OHAL’a karşı CHP sahaya indi

“OHAL değil, demokrasi istiyoruz!”

Cumhuriyet Halk Partisi (CHP) Burdur il teşkilatı, ülke çapında 81 il merkezinde eş zamanlı gerçekleştirilen OHAL’e karşı Cumhuriyet Meydanı’nda basın açıklaması ve oturma eylemi yaptı.

15 Temmuz 2016 tarihinde, 24 Temmuz 2015 tarihinde Mehmetçiğin bölücü terör örgütü ABD kara gücü PKK’yi kazdığı hendeklere gömmesi üzerine, PKK’yi Türk ordusunun demir pençesinden kurtarmak amacıyla ve hizaya getiremediği Türkiye Cumhuriyeti Hükümeti’ne karşı FETHULLAHÇI Terör Örgütü (FETÖ) aracılığı ile bir darbe girişiminde bulunmuştu. Türkiye olağanüstü şartlardan geçmekteydi. Olağanüstü şartlarda olağanüstü yöntemler uygulanabilirdi ancak. Bu sebeple Meclis OHAL ilan etti. 2 yıla yakın zamandır OHAL’le idare edilen ülkede Hükümet gerekli olmadığı halde OHAL’i uzatmayı sürdürmekte, OHAL’i bir baskı aracı haline dönüştürmüş durumdadır. Bunun üzerine CHP ülke çapında OHAL’e karşı mücadele bayrağını kaldırdı. Bugün (16 Nisan 2018 günü) ülke çapında 81 il merkezinde olduğu gibi eş zamanlı olarak Burdur CHP il örgütü meydanlara indi. Cumhuriyet Meydanı’nda kitlesel basın açıklaması yaparak oturma eyleminde bulundu.

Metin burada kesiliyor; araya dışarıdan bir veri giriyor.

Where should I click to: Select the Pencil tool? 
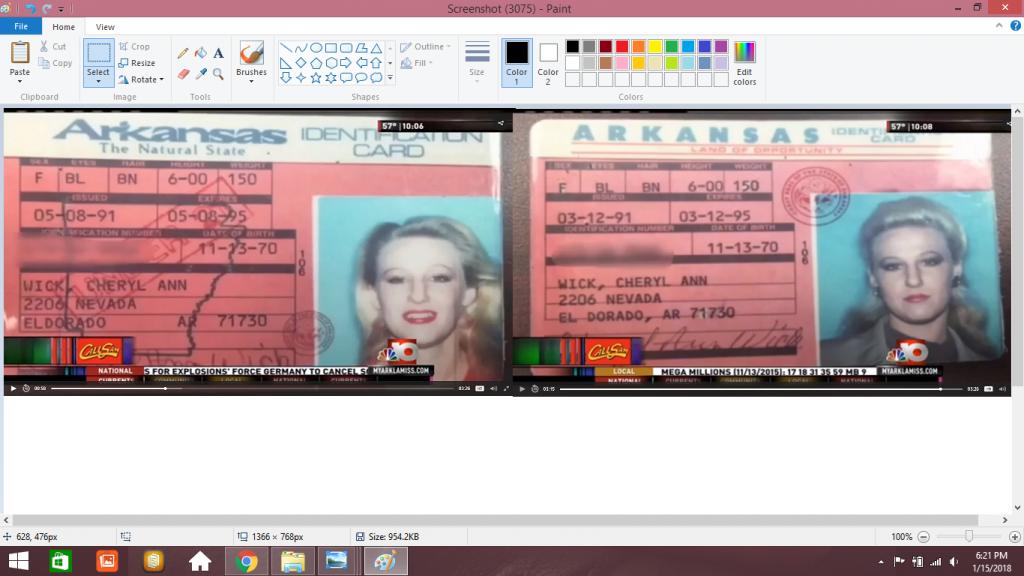(x=183, y=53)
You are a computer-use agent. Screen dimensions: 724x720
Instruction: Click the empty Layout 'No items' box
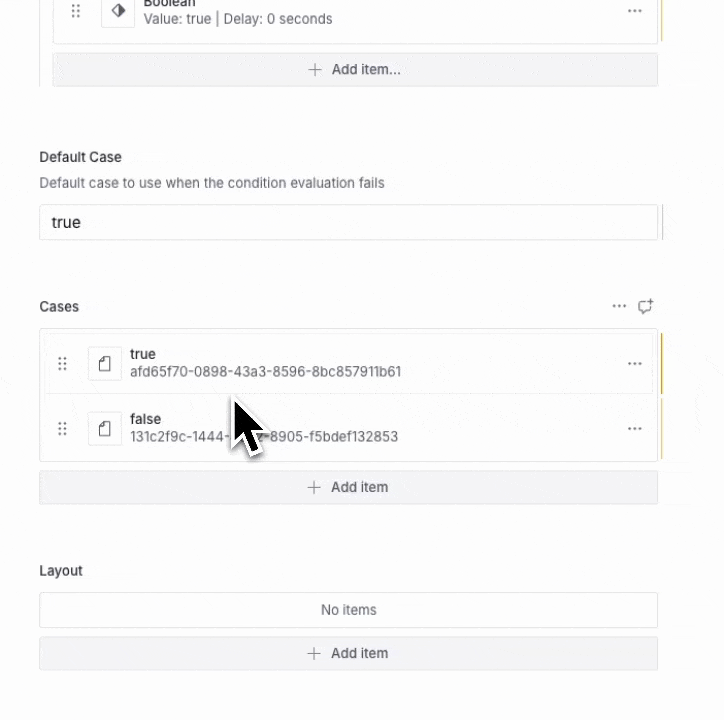348,610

OHAL değil demokrasi istiyoruz pankartları taşınan eyleme İl Başkanı iş insanı Osman Gök, Belediye Başkanı Ecz. Ali Orkun Ercengiz, Yeşilova İlçe Başkanı Ferdi Ay ve kalabalık bir partili grup katıldı.

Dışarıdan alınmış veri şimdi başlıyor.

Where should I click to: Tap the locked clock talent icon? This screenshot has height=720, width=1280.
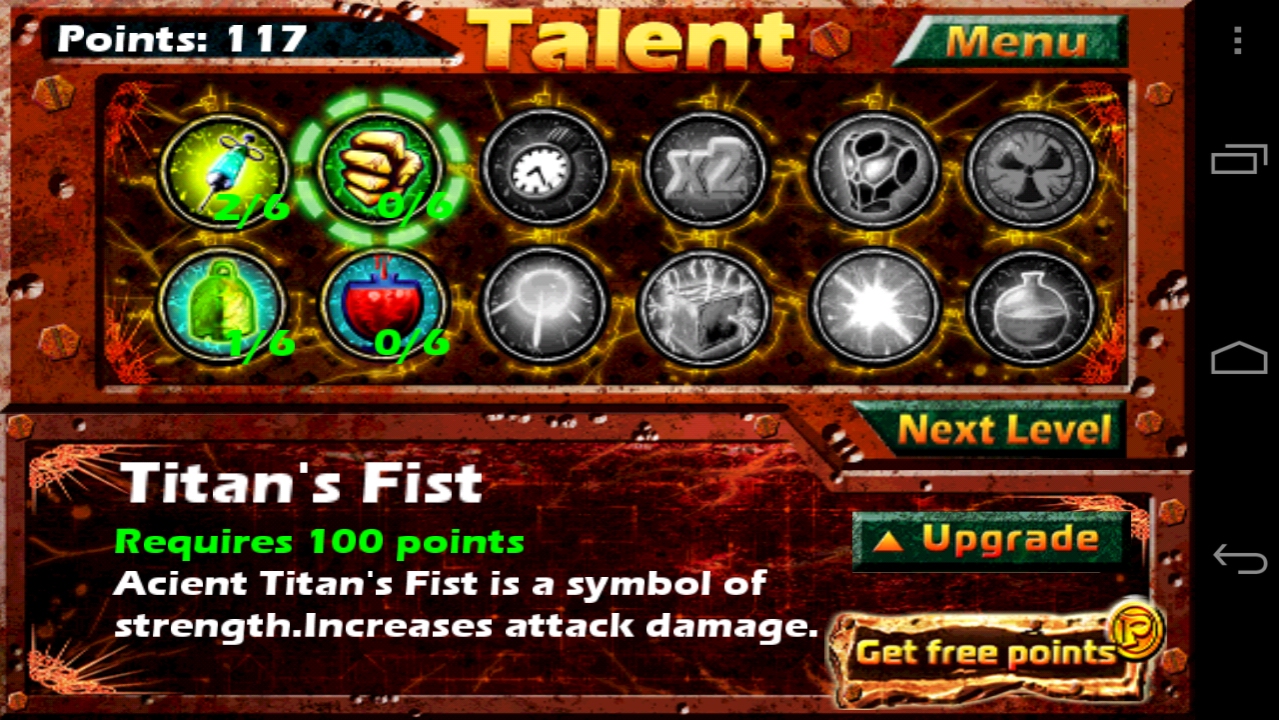(x=545, y=168)
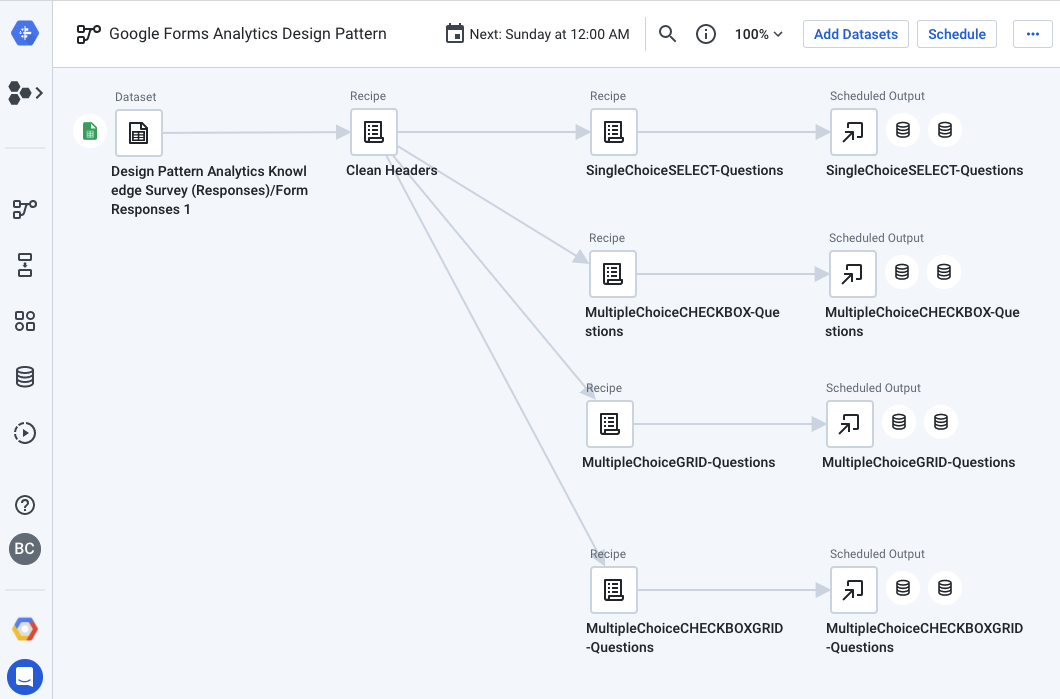The image size is (1060, 699).
Task: Click the Schedule button
Action: coord(956,34)
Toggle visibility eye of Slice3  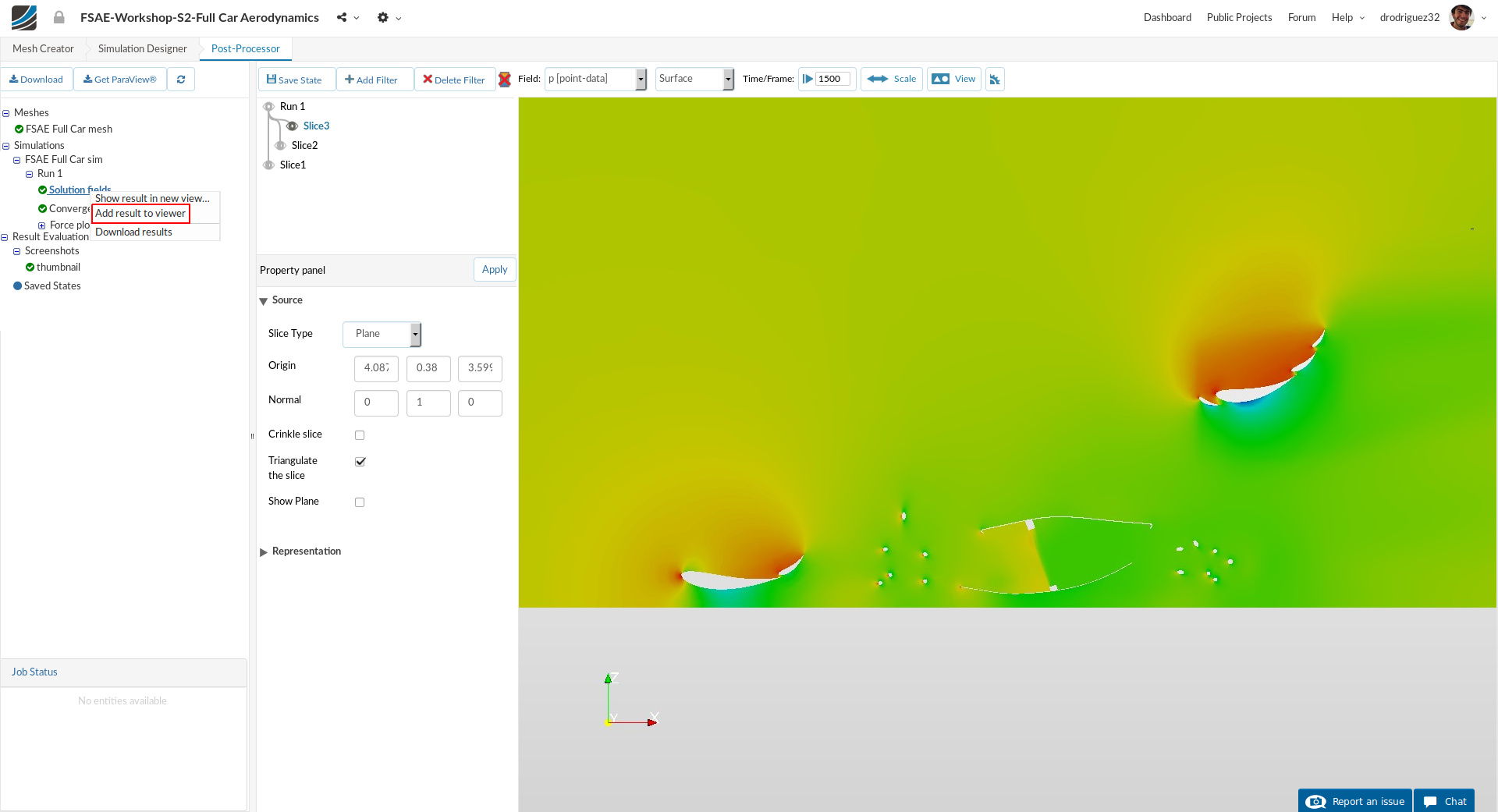292,126
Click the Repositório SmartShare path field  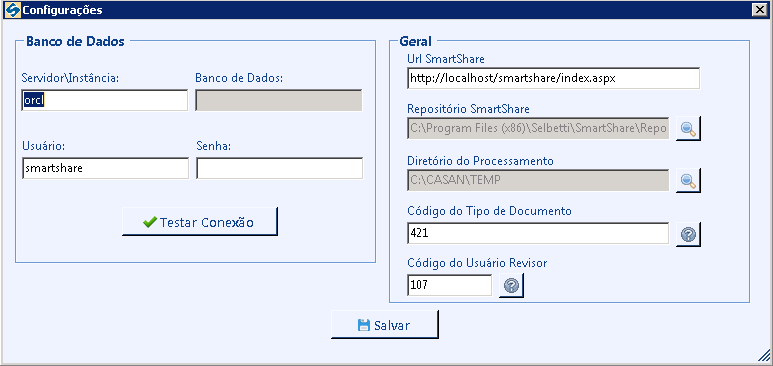click(538, 128)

Basın metnini İl Başkanı Osman Gök okudu.

Türkiye’yi “tek adam rejimi”ne dönüştürme amacıyla hazırlandığını ve “tarihe mühürsüz seçim” olarak geçtiğini belirttiği 16 Nisan Referandumu’nun üzerinden bir yıl geçtiğini hatırlatarak konuşmasına başlayan Gök, 15 Temmuz ABD/ FETÖ darbesini müteakiben 20 Temmuz’da ilan edilen OHAL şartlarında gidilen halk oylamasının “meşruiyeti olmayan bir rejim değişikliği dayattığı”nı belirtti.

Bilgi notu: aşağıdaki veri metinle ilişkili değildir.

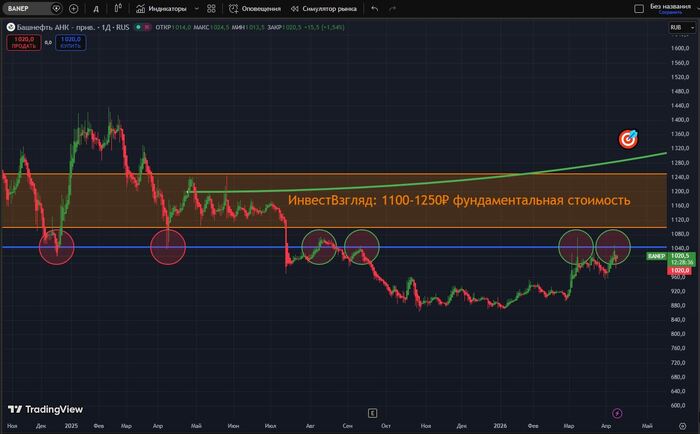
Task: Click the redo arrow in toolbar
Action: click(392, 8)
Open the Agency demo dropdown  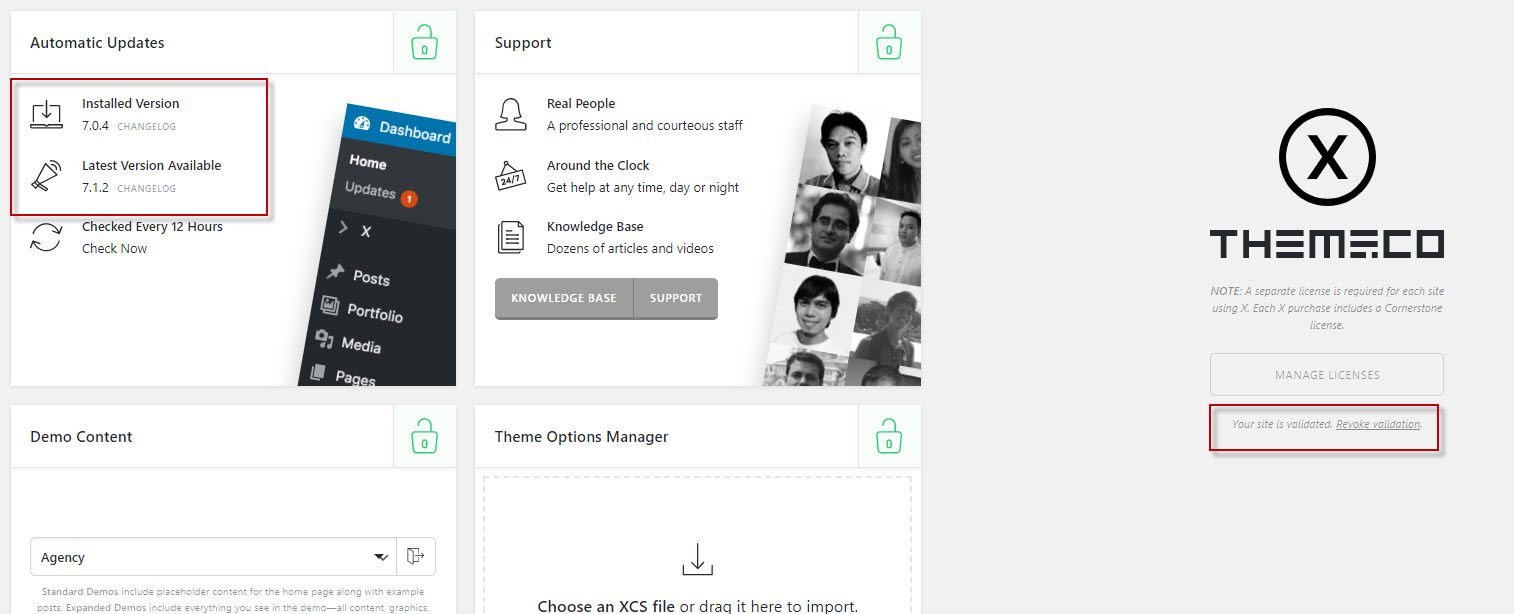click(x=213, y=557)
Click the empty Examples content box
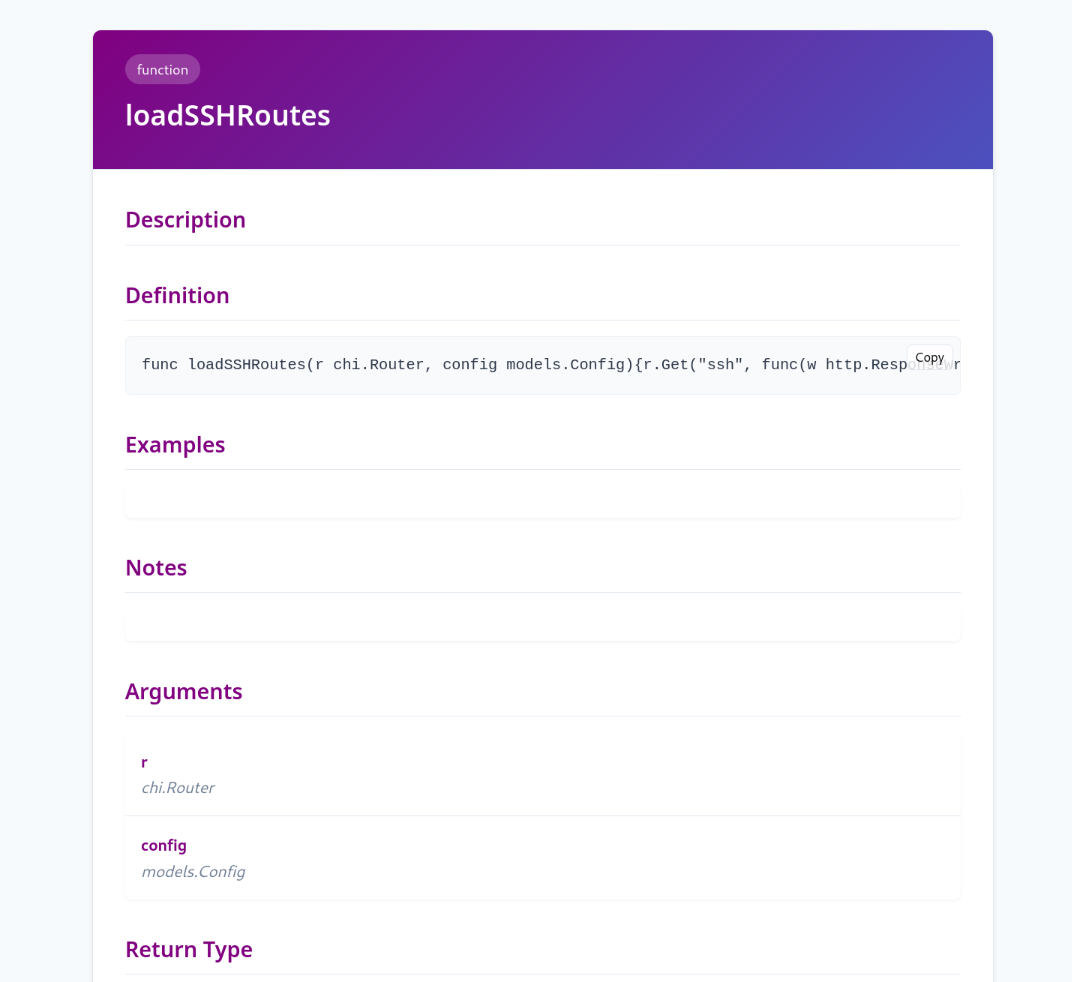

Osman Gök konuşmasını şöyle sürdürdü:

Sivil darbe ortamında, “Evet” demenin devletin tüm kurumlarıyla desteklendiği, “Hayır” demenin ise adeta yasaklandığı bir dönem yaşanmıştır.

21 aydır süren OHAL ile ülkemizdeki baskı rejimi kurumsallaşmıştır. Demokrasiye ve hukuk sistemine yönelik bir saldırı halini alan OHAL rejimi, insan haklarını, ifade özgürlüğünü ve her türlü protesto

eylemini baskılamanın da aracı olmuştur. KHK’lar eliyle parlamento,

yani halkın iradesi gasp edilmiştir. Türkiye’yi tek tipe sokmak için sivil toplum kuruluşlarına, sendikalara,     meslek oda ve birliklerine yönelik operasyonların ardı arkası kesilmemiştir.AKP iktidarının muhaliflerine bir sopa olarak kullandığı OHAL, bu faşizan sınırlarını bile aşmış; sağcı solcu, muhafazakâr sosyal demokrat, kimseyi ayırmadan tüm topluma karşı işlenen bir suç haline gelmiştir. OHAL ile ülkemizde hiç kimsenin can ve mal güvenliği kalmamıştır.

OHAL nedir?

OHAL, 10 Ekim’de katledilen çocuklarını anmak isteyen anne ve babalara sıkılan biber gazıdır.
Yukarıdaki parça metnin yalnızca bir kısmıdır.